19.11.09

Human courage

Napoleon Bonaparte said, "Courage isn't having the strength to go on - it is going on when you don't have strength." Let us step back and think about courage. Introspect a little. After losing a loved one, how does one find the strength to wake up the next morning to face the emptiness? When a pet goes missing, how does one find the strength to walk home to home with the tiny hope that someone might have seen your precious pet? Even after there is no strength to get up and go on, how does one still find it in them to get up and move on? Would we call this courage? Is it innate?
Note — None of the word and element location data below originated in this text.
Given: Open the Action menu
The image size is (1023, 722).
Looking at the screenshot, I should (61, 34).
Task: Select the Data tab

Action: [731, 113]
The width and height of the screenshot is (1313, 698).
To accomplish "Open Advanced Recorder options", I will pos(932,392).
The best answer to this question can be illustrated by looking at a spouse who has lost their significant other. After over 50 years of living together, my friend's mother lost her 92 old husband to old age. Needless to say, the entire family was shattered at losing the man who imbibed in them the values that founded their very being. A man known to make women weak in their knees, known to command respect from people of all ages, and most importantly, known to love his family above all else. Through her period of mourning, Mami (as my friend calls her mother) often wondered when her day would come. She could not imagine waking up in her bed every morning knowing that her husband's warm and loving embrace would be missing. But then weeks passed, and months... my friend visited Mami in their hometown over Christmas, nearly six months after her father's demise. A void clearly filled the room, making its way into the tensed laughter of all the family members. Before their arrival to Mami's house, no one felt Mami could handle her first Christmas without her husband. But her smiling, laughing, and tearing up with joy
pleasantly surprised every single person in the room, and to see the strength that exuberated from her very core gave them hope. A strong woman, she came to terms with her life and her necessity to go on . I saw photos of Mami and her family from their Christmas that year. She was glowing, happy as ever knowing that her entire family was with her. And although she had lost her husband, she took solace in the love her children and grand children and GREAT grand children showered up on her.
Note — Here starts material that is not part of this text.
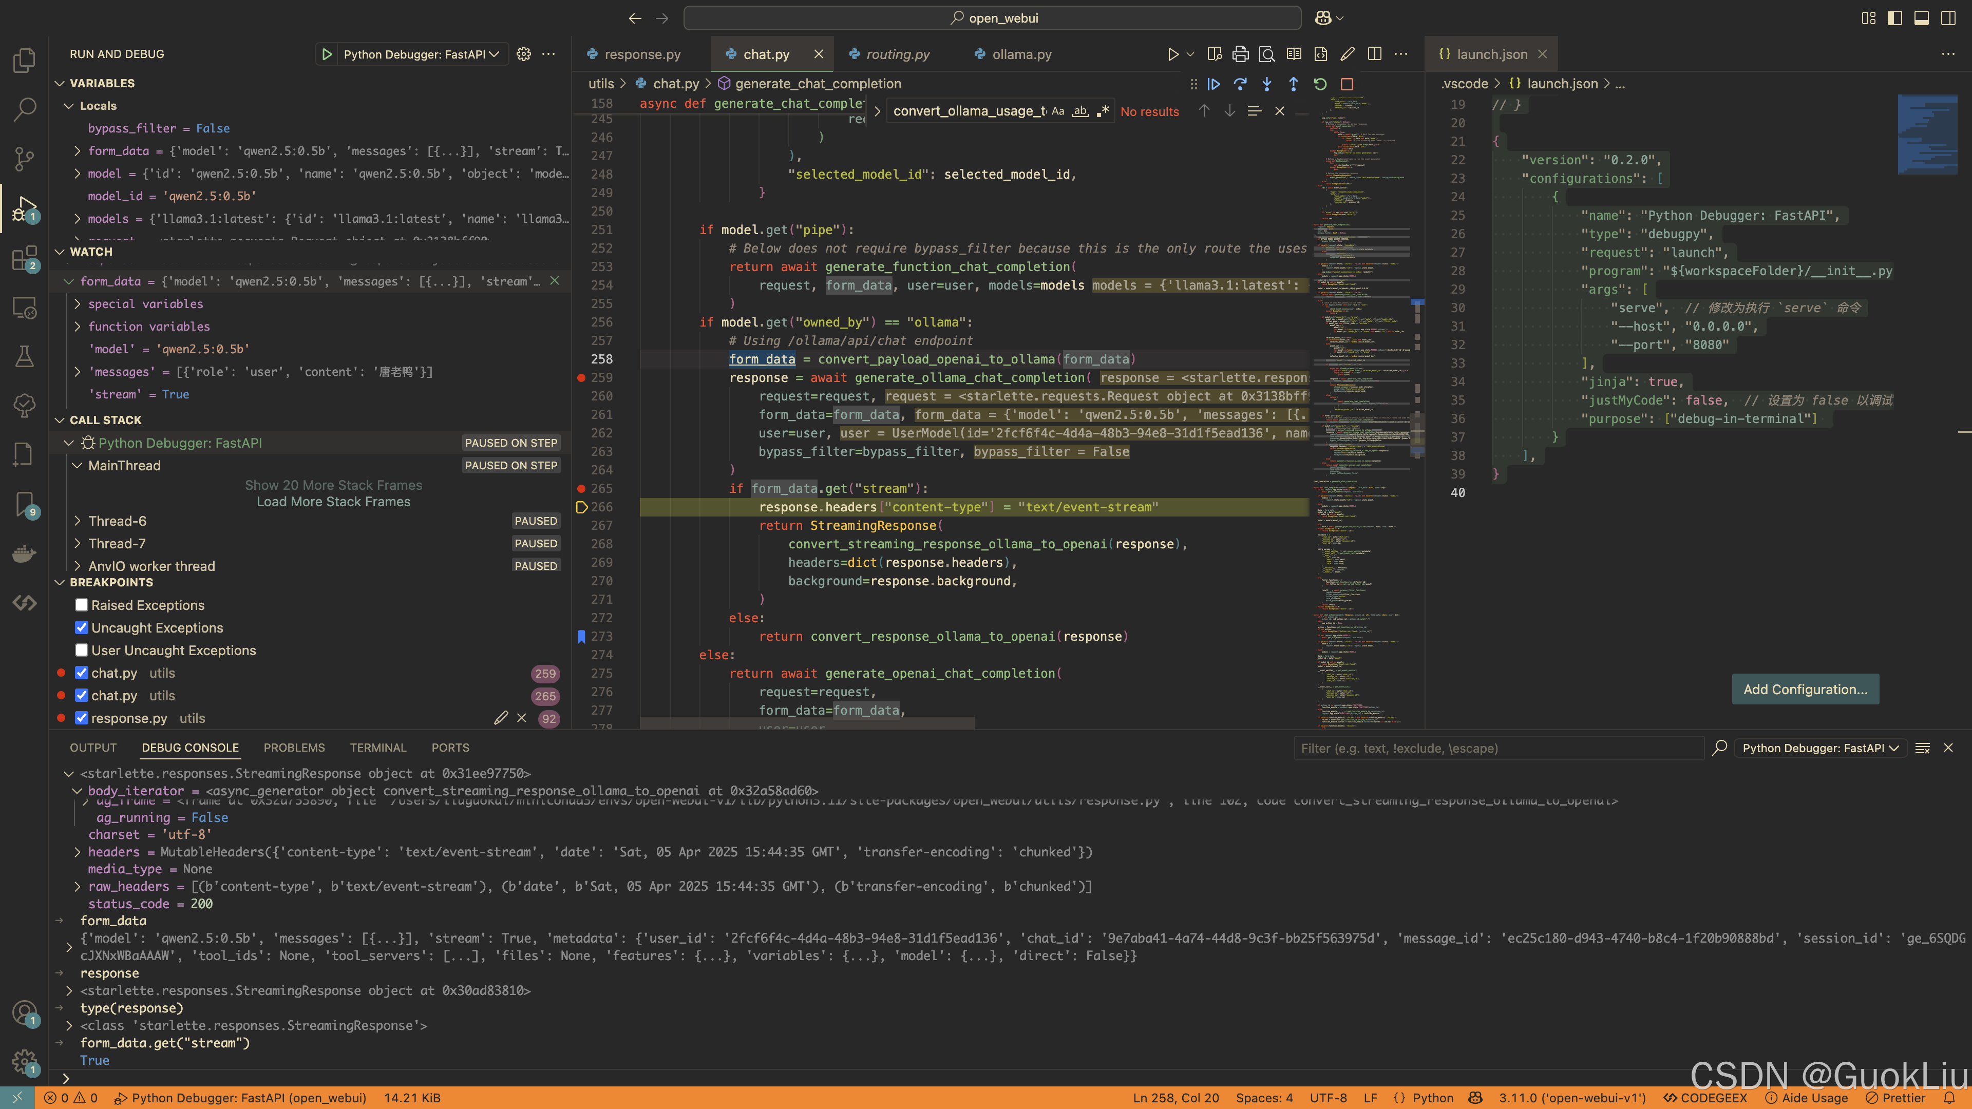
Task: Open Source Control in the activity bar
Action: click(24, 158)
This is human courage. The innate instinct to go on, to find strength where there is no hope, to find courage where this is no strength. I often wonder how I will react if, in 60 years, god forbid, I were to lose my husband. Would I have the courage to go on? I can't say I know, or that I want to find out. But people like Mami are living proof that human courage is a great thing, and the only thing that gives us that strength to keep on truckin'.